Escritores acusam OpenAI e Microsoft de roubar propriedade intelectual para treinamento de IA

Os escritores Nicholas Basbanes e Nicholas Gage entraram com uma ação no tribunal federal de Manhattan contra a Microsoft e a OpenAI. Eles acusam as empresas de usarem suas obras literárias sem o consentimento dos autores para treinar modelos de IA, incluindo a família GPT.

Fonte da imagem: Daniel_B_photos/Pixabay

Uma nova ação coletiva movida na sexta-feira nomeia Microsoft e OpenAI, as empresas por trás do desenvolvimento de modelos avançados de IA. Os escritores afirmam que seus trabalhos foram usados ​​ilegalmente para treinar modelos de IA que se tornaram a base de um império empresarial de bilhões de dólares. Os escritores também afirmam que a Microsoft e a OpenAI se envolveram em roubo massivo e deliberado de obras protegidas por direitos autorais.

Este é o mais recente desenvolvimento de uma série de ações judiciais movidas em novembro passado. O então escritor Julian Sancton tornou-se o primeiro a abrir uma ação judicial contra as duas empresas ao mesmo tempo. Observou que a Microsoft é um grande investidor na OpenAI e utiliza a tecnologia desta última para o seu produto Copilot, destacando a interconectividade de ambas as empresas de tecnologia.

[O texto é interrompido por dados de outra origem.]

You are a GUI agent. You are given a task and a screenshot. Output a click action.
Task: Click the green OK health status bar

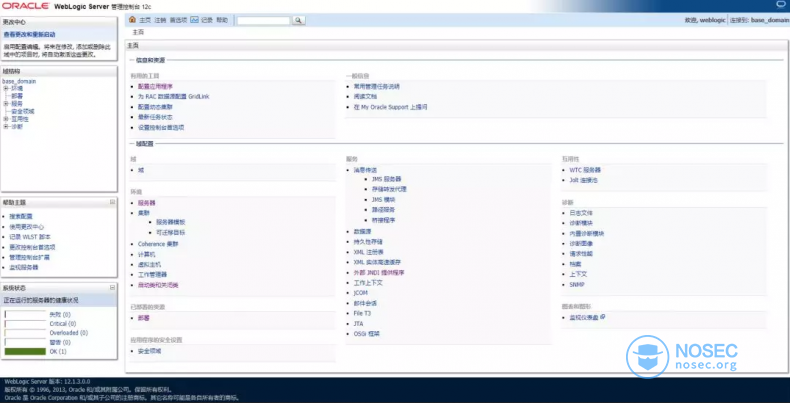[25, 351]

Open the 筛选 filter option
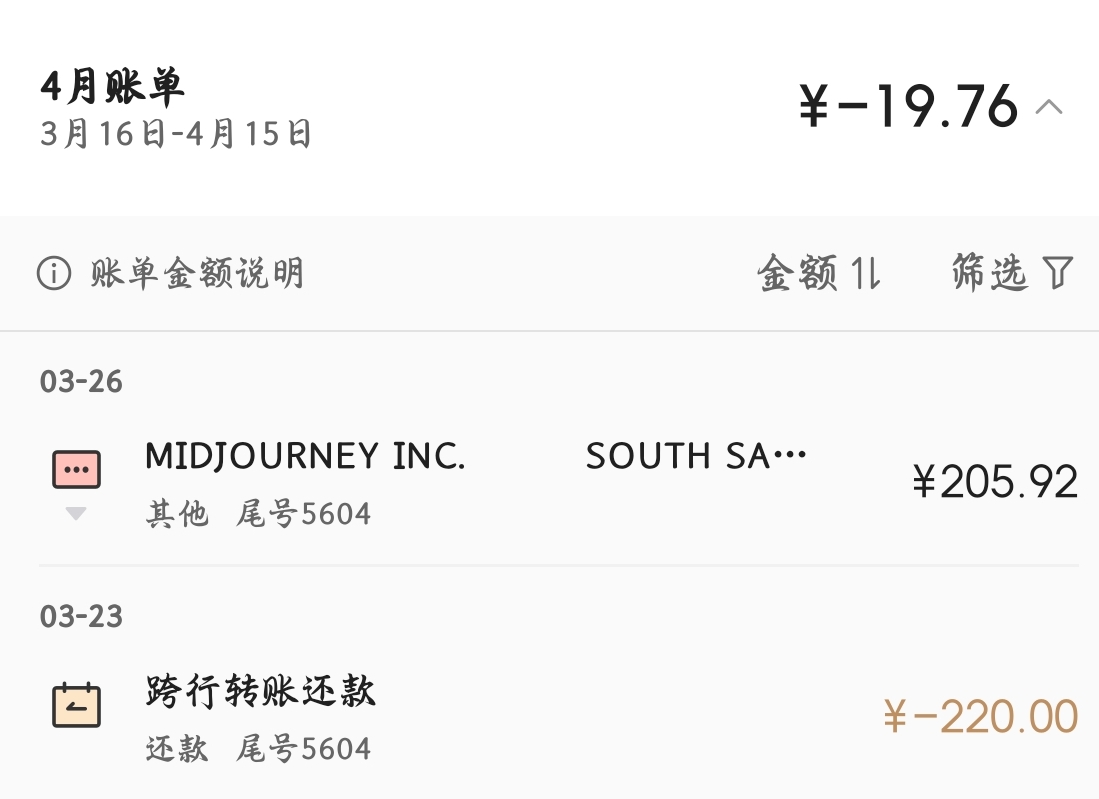[989, 273]
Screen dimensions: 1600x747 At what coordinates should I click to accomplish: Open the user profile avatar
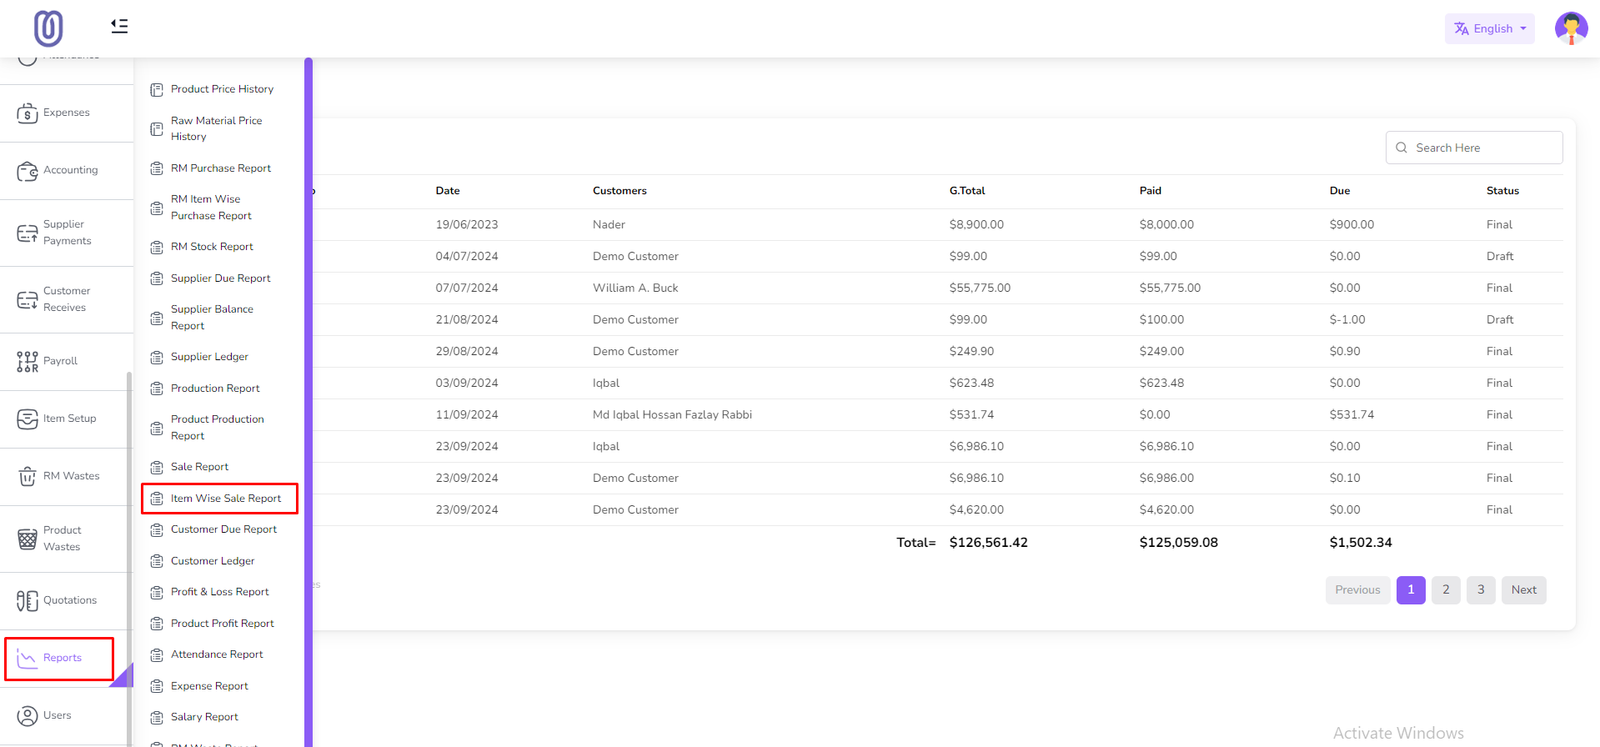(1570, 28)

O New York Times também abriu recentemente uma ação judicial contra a Microsoft e a OpenAI, alegando que suas notícias foram usadas para treinar modelos de IA sem permissão ou qualquer compensação. Segundo a publicação, as ferramentas de IA podem gerar textos que se repetem literalmente, resumem cuidadosamente e até imitam o estilo expressivo de seus materiais.

Apesar da crescente onda de processos judiciais, nem todos os meios de comunicação se opõem a que as suas histórias sejam usadas para treinar IA. Por exemplo, a Associated Press deu à OpenAI acesso ao seu conteúdo de notícias durante os próximos dois anos para treinar modelos de IA, e o Politico e o Business Insider também fecharam acordos com a empresa para usar o conteúdo dos seus sites para treinar IA.

Estas ações judiciais refletem um profundo desafio no equilíbrio entre inovação e respeito pelos direitos de autor. Destacam a necessidade de regras claras e padrões éticos na utilização da propriedade intelectual para o desenvolvimento de tecnologias avançadas.